## Exercise goal
Leaving the pictures out, transcribe the records below exactly.

## Data section
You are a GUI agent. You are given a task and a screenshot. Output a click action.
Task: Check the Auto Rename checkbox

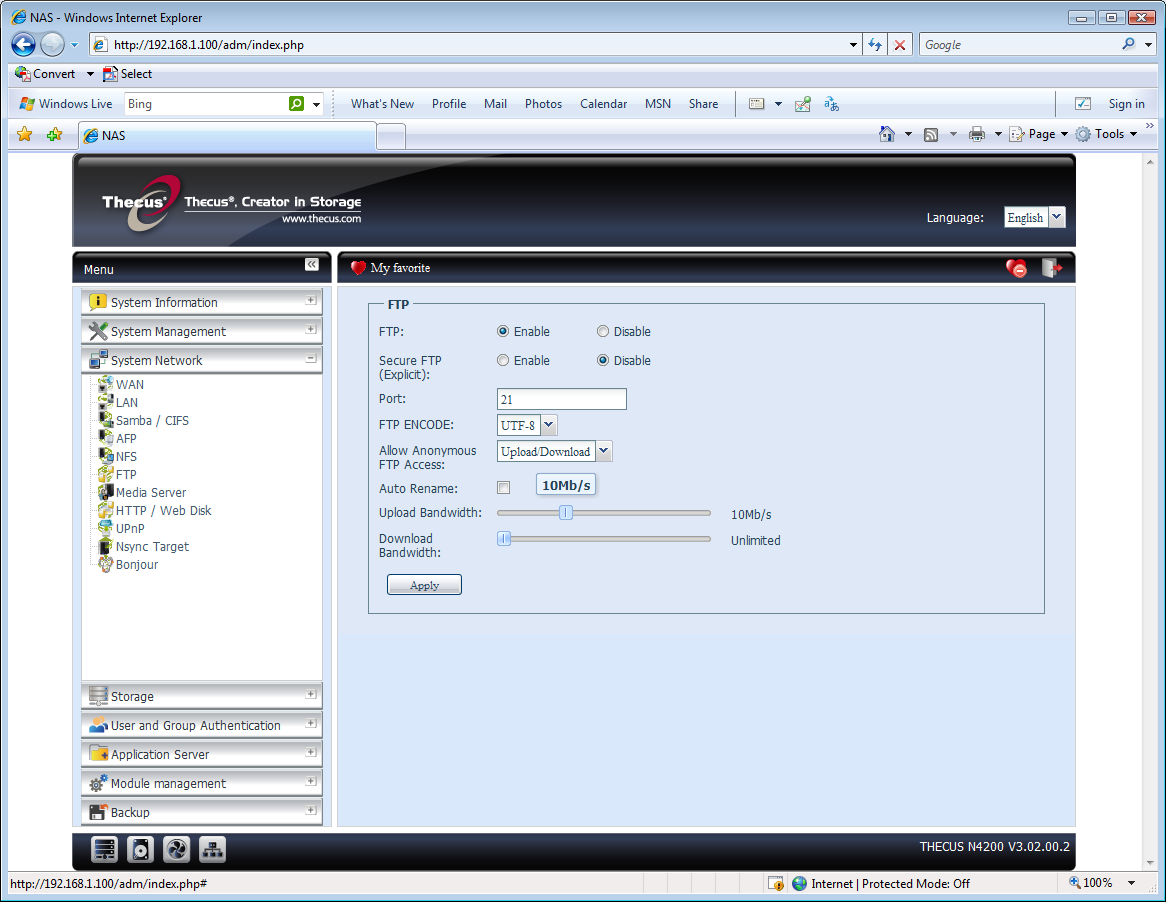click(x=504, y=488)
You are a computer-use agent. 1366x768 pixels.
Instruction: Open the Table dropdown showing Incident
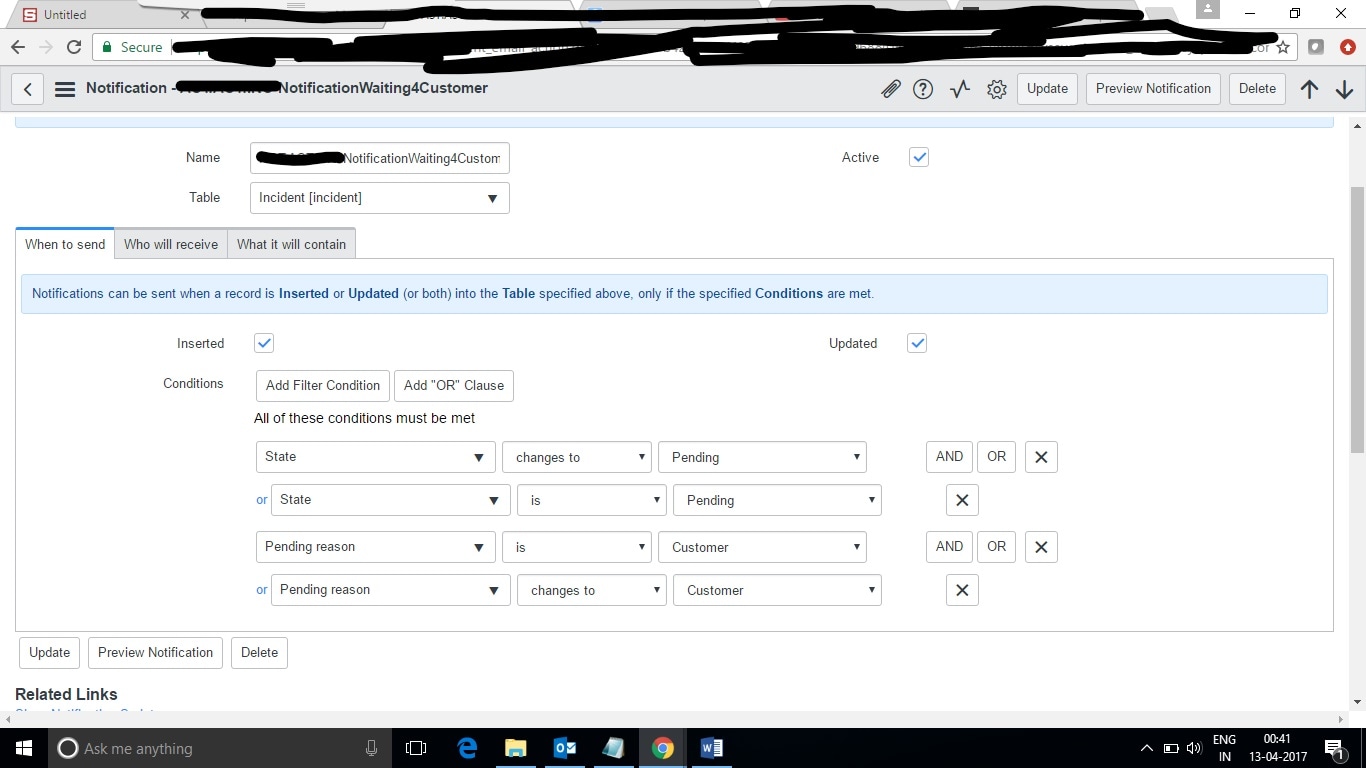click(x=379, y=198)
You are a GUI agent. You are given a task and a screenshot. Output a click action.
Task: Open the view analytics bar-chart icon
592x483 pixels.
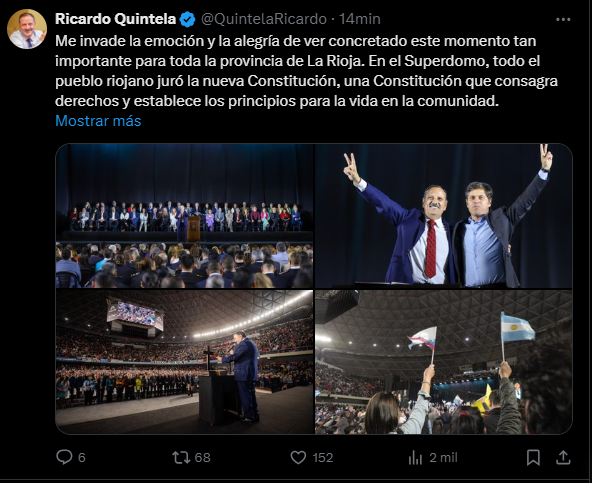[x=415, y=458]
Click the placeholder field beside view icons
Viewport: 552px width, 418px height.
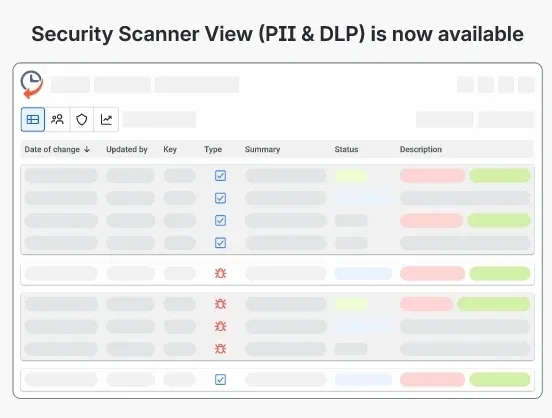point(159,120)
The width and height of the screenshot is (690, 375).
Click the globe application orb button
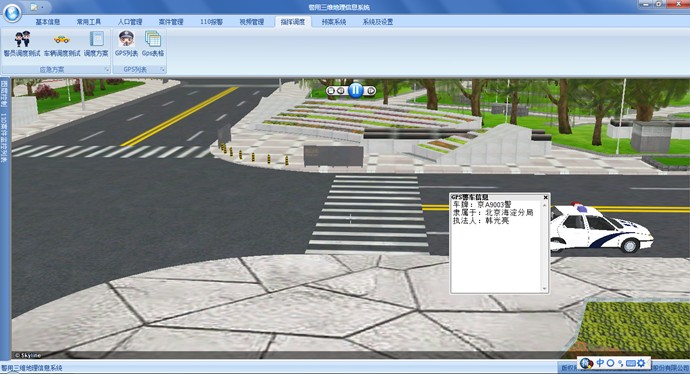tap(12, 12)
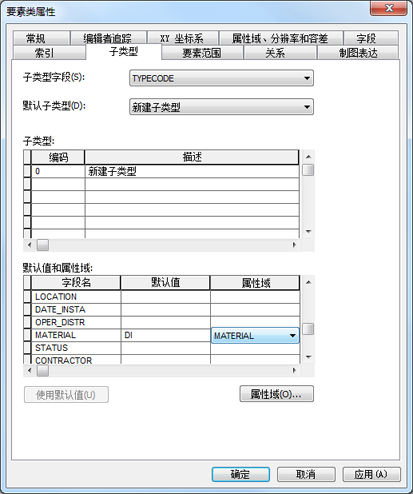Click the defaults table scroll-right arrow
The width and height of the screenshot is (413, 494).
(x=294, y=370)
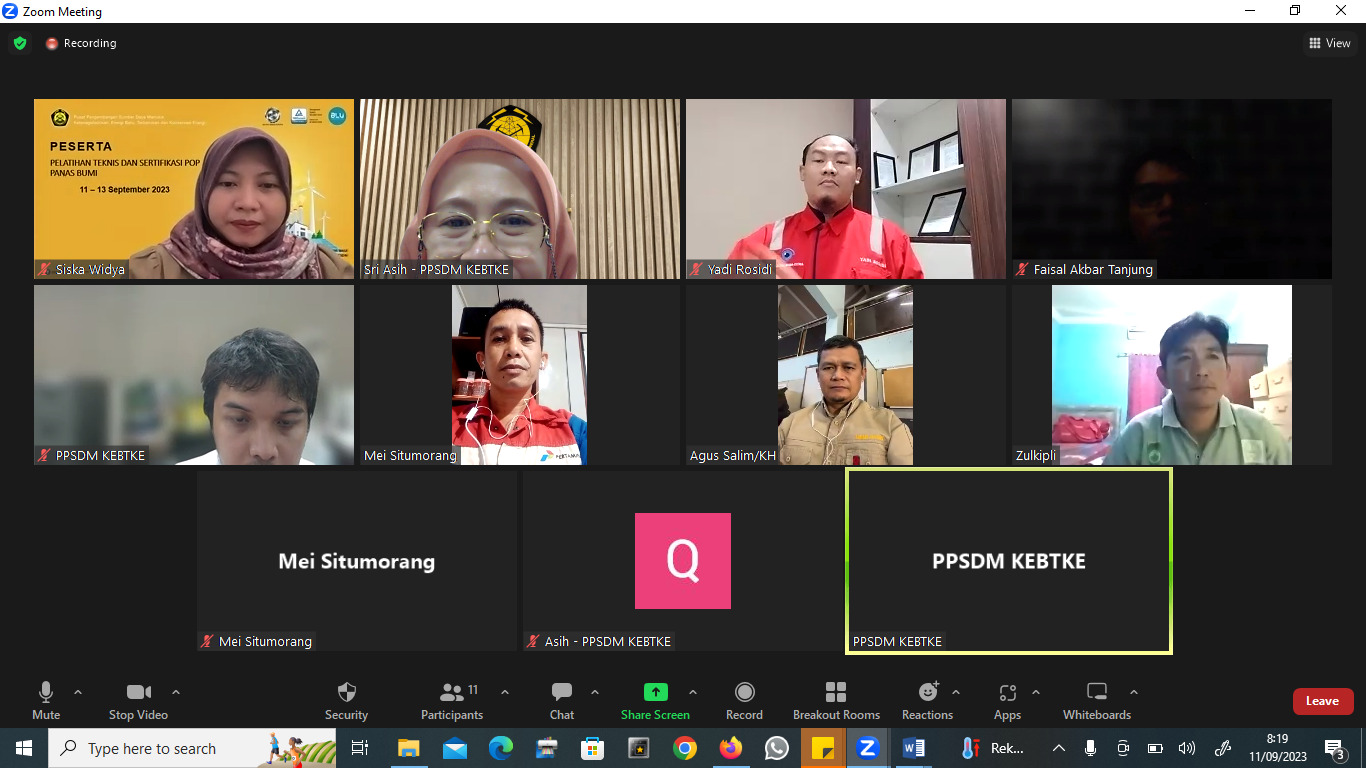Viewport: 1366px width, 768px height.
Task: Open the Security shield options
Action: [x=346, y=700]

## Exercise answer
You are a GUI agent. You are given a task and a screenshot. Output a click action.
Task: Check the Auto Rename checkbox

click(x=504, y=488)
You are a computer-use agent. 1366x768 pixels.
Instruction: Open the Table dropdown showing Incident
click(x=379, y=198)
You are a GUI agent. You are given a task and a screenshot. Output a click action.
Task: Open the view analytics bar-chart icon
592x483 pixels.
[x=415, y=458]
Click the placeholder field beside view icons
Viewport: 552px width, 418px height.
point(159,120)
The width and height of the screenshot is (690, 375).
Click the globe application orb button
tap(12, 12)
Click the defaults table scroll-right arrow
The width and height of the screenshot is (413, 494).
(x=294, y=370)
Viewport: 1366px width, 768px height.
Task: Open the Security shield options
Action: [x=346, y=700]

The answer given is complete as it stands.